**Extracted information:**
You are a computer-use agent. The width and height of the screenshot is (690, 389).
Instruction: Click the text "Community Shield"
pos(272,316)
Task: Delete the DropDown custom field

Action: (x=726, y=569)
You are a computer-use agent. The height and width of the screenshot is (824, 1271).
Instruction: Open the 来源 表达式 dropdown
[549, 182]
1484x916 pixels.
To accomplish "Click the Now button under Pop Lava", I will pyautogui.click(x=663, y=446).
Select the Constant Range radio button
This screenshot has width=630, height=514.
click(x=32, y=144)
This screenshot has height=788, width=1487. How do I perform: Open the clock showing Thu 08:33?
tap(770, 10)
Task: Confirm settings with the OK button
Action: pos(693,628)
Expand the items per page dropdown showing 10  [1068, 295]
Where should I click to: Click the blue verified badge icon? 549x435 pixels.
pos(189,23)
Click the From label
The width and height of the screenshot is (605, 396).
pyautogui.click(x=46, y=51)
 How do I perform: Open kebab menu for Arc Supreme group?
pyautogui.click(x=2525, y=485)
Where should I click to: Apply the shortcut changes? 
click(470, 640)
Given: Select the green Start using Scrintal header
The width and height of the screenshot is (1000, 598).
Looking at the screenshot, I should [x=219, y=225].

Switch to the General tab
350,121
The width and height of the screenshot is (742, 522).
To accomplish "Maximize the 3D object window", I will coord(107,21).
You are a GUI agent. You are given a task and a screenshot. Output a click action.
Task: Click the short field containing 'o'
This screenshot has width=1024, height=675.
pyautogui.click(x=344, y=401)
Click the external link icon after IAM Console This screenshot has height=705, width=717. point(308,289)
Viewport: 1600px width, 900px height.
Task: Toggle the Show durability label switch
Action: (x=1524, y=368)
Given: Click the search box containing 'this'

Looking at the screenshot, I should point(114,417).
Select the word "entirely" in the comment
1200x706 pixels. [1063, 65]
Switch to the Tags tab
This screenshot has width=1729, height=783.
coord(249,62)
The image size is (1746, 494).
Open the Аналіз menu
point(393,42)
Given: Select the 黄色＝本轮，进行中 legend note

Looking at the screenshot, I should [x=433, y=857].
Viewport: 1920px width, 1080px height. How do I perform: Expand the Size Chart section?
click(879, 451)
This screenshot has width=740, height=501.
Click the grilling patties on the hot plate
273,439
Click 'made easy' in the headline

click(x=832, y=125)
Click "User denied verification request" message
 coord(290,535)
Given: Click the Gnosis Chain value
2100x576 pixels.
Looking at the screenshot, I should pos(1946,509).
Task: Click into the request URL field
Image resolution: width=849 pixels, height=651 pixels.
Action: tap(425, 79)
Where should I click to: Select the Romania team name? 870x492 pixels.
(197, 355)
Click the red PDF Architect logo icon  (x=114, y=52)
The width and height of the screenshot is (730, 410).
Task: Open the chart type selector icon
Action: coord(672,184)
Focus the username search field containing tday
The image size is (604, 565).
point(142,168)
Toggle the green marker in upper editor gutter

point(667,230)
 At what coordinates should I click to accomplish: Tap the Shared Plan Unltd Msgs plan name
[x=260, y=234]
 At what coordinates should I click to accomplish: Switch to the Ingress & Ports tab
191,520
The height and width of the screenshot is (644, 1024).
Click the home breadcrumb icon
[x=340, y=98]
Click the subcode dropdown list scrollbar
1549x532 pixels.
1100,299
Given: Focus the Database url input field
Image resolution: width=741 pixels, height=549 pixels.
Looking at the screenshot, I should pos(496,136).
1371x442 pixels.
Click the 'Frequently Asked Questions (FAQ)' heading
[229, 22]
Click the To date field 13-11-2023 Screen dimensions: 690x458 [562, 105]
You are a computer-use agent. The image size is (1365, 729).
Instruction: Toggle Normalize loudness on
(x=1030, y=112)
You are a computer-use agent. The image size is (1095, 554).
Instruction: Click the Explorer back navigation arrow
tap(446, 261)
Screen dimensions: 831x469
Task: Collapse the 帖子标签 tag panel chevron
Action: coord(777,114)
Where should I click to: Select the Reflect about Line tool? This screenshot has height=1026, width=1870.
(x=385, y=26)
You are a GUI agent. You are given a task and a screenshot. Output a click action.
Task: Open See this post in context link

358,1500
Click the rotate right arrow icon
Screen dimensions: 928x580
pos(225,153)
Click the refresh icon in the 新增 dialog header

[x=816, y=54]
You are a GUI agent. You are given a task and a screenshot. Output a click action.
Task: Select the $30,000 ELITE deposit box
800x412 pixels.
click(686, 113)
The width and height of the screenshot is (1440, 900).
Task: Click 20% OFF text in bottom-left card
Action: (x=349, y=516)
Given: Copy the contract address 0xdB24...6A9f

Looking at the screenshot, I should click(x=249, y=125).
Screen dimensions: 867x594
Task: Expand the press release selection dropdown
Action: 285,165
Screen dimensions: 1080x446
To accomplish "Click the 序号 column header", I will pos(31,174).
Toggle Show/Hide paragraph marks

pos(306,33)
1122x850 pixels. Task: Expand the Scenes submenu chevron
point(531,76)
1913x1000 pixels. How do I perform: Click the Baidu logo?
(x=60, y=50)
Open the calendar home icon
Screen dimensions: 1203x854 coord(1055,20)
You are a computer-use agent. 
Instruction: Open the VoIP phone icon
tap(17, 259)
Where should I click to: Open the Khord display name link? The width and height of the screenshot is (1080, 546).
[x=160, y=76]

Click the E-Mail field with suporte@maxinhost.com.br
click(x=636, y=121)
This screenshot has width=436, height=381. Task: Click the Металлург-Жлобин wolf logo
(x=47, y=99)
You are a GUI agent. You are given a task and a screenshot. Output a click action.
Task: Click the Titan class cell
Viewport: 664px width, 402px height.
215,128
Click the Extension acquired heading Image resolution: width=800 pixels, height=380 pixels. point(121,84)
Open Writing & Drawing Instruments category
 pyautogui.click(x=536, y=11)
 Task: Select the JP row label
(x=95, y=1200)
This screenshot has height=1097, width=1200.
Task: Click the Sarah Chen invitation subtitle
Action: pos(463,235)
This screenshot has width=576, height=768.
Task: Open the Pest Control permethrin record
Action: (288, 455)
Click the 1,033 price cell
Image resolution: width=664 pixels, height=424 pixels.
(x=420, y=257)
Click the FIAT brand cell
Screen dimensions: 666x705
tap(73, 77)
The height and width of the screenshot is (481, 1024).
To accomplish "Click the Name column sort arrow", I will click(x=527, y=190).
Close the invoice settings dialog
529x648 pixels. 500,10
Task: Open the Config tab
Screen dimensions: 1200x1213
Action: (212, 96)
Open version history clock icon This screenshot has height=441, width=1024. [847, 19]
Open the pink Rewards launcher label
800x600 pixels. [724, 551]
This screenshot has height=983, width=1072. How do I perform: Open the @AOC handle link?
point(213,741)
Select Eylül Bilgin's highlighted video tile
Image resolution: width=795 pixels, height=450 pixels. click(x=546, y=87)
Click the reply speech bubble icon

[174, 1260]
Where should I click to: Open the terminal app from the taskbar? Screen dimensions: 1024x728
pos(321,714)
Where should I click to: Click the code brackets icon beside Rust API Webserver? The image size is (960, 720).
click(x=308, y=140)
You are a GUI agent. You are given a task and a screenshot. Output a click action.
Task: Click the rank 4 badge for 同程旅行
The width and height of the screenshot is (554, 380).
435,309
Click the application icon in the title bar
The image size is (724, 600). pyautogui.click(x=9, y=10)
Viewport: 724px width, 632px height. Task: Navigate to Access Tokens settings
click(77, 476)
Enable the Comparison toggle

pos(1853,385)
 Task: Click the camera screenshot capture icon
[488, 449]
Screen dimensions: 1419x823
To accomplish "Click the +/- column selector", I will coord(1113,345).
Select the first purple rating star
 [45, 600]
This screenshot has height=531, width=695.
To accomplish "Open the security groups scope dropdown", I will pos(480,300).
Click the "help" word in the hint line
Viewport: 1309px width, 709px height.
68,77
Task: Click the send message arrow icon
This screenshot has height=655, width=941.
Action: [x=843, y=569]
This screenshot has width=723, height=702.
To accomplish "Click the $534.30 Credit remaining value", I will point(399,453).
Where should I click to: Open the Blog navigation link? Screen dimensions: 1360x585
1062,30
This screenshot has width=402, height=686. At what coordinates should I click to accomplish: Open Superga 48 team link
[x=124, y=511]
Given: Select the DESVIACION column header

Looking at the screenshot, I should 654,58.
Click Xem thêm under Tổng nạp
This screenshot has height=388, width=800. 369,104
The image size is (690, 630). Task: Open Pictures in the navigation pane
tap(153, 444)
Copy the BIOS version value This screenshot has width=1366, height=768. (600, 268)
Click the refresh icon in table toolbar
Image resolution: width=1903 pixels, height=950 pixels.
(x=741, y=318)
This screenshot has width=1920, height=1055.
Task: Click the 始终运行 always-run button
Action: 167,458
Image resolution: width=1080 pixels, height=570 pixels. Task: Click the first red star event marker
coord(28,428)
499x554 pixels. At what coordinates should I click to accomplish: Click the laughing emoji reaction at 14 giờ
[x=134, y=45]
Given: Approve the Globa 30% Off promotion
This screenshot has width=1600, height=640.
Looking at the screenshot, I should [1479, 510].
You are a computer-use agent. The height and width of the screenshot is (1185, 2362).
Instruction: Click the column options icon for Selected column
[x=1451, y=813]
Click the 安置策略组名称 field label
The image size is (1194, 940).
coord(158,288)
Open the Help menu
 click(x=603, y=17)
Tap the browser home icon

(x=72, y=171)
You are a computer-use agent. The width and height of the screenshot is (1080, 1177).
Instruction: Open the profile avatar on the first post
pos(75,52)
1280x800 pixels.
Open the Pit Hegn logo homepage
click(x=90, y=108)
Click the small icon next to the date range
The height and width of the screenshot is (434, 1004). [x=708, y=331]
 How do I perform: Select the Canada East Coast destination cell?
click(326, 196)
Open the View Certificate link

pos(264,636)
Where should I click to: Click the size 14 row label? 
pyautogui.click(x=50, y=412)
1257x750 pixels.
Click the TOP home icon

**Exercise prompt:** From the top of the material above, please transcribe each line exactly. Include the line with "1484x916 pixels." and end there.

**Your response:**
You are a computer-use agent. The width and height of the screenshot is (690, 389).
Instruction: Click the text "Community Shield"
pos(272,316)
Task: Delete the DropDown custom field

Action: (x=726, y=569)
You are a computer-use agent. The height and width of the screenshot is (824, 1271).
Instruction: Open the 来源 表达式 dropdown
[549, 182]
1484x916 pixels.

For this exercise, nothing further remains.